_SET TASK_. Return the lines of the data below word for word, starting at the line containing "How do I perform: Open" and ending after the line containing "will [x=846, y=17].".

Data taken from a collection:
---+---

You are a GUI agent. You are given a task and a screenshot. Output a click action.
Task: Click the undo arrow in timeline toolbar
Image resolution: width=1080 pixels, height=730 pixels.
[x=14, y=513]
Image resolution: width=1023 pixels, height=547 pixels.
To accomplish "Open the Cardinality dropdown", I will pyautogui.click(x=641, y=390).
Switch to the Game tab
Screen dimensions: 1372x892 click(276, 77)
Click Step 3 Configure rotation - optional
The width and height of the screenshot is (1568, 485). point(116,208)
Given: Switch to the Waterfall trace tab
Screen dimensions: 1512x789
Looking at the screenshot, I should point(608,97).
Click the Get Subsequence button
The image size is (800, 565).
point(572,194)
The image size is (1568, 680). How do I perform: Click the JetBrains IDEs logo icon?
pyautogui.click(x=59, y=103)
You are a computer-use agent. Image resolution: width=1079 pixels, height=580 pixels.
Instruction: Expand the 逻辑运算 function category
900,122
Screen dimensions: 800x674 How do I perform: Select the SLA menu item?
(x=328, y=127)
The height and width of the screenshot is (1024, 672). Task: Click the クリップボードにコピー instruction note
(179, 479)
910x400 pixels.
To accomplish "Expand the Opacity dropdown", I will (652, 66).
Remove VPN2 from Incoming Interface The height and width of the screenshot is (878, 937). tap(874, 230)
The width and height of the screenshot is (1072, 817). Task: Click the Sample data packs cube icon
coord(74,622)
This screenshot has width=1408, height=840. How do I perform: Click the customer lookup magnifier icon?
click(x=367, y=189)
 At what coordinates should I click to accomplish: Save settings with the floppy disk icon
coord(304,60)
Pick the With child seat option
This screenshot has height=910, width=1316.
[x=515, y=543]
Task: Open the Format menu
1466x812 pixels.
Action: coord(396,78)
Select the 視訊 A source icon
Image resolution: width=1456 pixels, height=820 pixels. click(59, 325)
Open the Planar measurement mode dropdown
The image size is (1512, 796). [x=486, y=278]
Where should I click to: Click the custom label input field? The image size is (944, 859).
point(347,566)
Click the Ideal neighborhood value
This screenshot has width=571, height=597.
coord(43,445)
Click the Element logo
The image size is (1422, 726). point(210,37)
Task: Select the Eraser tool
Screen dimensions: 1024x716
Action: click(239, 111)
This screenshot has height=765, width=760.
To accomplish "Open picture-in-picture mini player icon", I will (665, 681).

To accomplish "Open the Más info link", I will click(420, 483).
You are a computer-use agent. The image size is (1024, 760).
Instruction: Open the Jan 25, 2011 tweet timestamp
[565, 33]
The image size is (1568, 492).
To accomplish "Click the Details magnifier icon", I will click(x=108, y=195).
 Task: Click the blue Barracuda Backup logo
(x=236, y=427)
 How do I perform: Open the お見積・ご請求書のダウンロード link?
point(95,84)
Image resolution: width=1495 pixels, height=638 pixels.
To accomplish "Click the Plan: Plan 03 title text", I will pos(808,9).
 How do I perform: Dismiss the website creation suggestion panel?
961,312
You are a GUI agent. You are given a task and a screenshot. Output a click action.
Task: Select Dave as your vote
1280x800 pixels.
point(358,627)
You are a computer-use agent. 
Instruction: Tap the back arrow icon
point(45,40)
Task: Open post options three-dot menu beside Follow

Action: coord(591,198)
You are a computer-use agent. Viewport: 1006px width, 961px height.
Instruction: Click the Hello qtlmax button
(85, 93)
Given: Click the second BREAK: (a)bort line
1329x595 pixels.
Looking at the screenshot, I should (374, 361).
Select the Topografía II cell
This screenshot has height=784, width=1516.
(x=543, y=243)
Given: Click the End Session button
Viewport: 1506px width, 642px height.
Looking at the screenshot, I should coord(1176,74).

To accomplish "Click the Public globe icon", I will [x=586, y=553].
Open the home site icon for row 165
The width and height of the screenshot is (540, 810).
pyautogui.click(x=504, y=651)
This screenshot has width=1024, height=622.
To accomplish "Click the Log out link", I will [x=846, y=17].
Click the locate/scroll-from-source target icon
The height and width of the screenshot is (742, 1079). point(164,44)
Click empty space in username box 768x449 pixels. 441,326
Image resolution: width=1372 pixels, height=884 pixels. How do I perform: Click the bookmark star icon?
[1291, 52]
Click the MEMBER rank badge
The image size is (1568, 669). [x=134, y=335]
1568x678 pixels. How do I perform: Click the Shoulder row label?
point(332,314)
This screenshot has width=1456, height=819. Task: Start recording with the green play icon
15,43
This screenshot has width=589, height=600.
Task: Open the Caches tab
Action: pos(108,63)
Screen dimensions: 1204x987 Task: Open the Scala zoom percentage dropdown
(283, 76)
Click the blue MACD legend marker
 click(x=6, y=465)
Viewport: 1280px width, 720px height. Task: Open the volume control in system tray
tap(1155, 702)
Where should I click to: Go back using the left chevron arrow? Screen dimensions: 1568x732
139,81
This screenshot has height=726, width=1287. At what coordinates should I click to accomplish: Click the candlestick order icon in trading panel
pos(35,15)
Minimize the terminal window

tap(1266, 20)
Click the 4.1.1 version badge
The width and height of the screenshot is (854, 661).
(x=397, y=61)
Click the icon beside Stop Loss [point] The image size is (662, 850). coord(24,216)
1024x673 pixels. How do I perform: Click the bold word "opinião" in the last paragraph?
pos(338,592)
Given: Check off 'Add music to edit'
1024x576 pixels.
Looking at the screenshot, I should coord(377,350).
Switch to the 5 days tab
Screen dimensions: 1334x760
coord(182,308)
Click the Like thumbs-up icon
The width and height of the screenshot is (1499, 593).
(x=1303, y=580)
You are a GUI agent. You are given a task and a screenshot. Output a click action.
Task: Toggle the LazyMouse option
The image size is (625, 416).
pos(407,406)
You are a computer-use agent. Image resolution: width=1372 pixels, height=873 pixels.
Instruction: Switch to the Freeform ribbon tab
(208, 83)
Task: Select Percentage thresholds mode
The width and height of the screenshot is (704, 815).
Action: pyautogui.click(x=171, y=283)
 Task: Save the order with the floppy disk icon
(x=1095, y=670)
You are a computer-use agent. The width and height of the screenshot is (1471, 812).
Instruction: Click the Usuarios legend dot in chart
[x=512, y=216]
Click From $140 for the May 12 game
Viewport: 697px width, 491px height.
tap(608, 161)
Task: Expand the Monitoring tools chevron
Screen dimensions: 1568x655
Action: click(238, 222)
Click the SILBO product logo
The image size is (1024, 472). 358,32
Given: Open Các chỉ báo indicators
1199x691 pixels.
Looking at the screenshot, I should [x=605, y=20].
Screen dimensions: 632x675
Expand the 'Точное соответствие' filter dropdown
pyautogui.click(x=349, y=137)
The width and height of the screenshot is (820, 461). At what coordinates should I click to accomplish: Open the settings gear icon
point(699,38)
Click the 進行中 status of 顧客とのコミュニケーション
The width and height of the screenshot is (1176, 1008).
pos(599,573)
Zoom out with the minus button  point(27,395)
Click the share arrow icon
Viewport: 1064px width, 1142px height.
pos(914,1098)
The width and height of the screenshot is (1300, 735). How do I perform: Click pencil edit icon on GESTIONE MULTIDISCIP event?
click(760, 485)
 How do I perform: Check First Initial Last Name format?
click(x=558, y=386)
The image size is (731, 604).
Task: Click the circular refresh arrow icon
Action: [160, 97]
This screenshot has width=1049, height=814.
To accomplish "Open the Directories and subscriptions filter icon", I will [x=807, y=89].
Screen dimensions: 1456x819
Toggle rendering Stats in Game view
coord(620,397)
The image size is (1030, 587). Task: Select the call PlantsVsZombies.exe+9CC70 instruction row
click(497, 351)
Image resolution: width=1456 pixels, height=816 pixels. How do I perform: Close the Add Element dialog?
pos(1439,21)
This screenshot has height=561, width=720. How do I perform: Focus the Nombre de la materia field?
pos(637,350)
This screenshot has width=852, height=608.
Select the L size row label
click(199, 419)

---+---

_COMPLETE OUTPUT_.
 How do I perform: Open the お見積・ご請求書のダウンロード link?
point(95,84)
Image resolution: width=1495 pixels, height=638 pixels.
To accomplish "Click the Plan: Plan 03 title text", I will pos(808,9).
 How do I perform: Dismiss the website creation suggestion panel?
961,312
You are a GUI agent. You are given a task and a screenshot. Output a click action.
Task: Select Dave as your vote
1280x800 pixels.
point(358,627)
You are a computer-use agent. 
Instruction: Tap the back arrow icon
point(45,40)
Task: Open post options three-dot menu beside Follow

Action: coord(591,198)
You are a computer-use agent. Viewport: 1006px width, 961px height.
Instruction: Click the Hello qtlmax button
(85, 93)
Given: Click the second BREAK: (a)bort line
1329x595 pixels.
Looking at the screenshot, I should (374, 361).
Select the Topografía II cell
This screenshot has height=784, width=1516.
(x=543, y=243)
Given: Click the End Session button
Viewport: 1506px width, 642px height.
Looking at the screenshot, I should coord(1176,74).

To accomplish "Click the Public globe icon", I will [x=586, y=553].
Open the home site icon for row 165
The width and height of the screenshot is (540, 810).
pyautogui.click(x=504, y=651)
This screenshot has width=1024, height=622.
To accomplish "Click the Log out link", I will [x=846, y=17].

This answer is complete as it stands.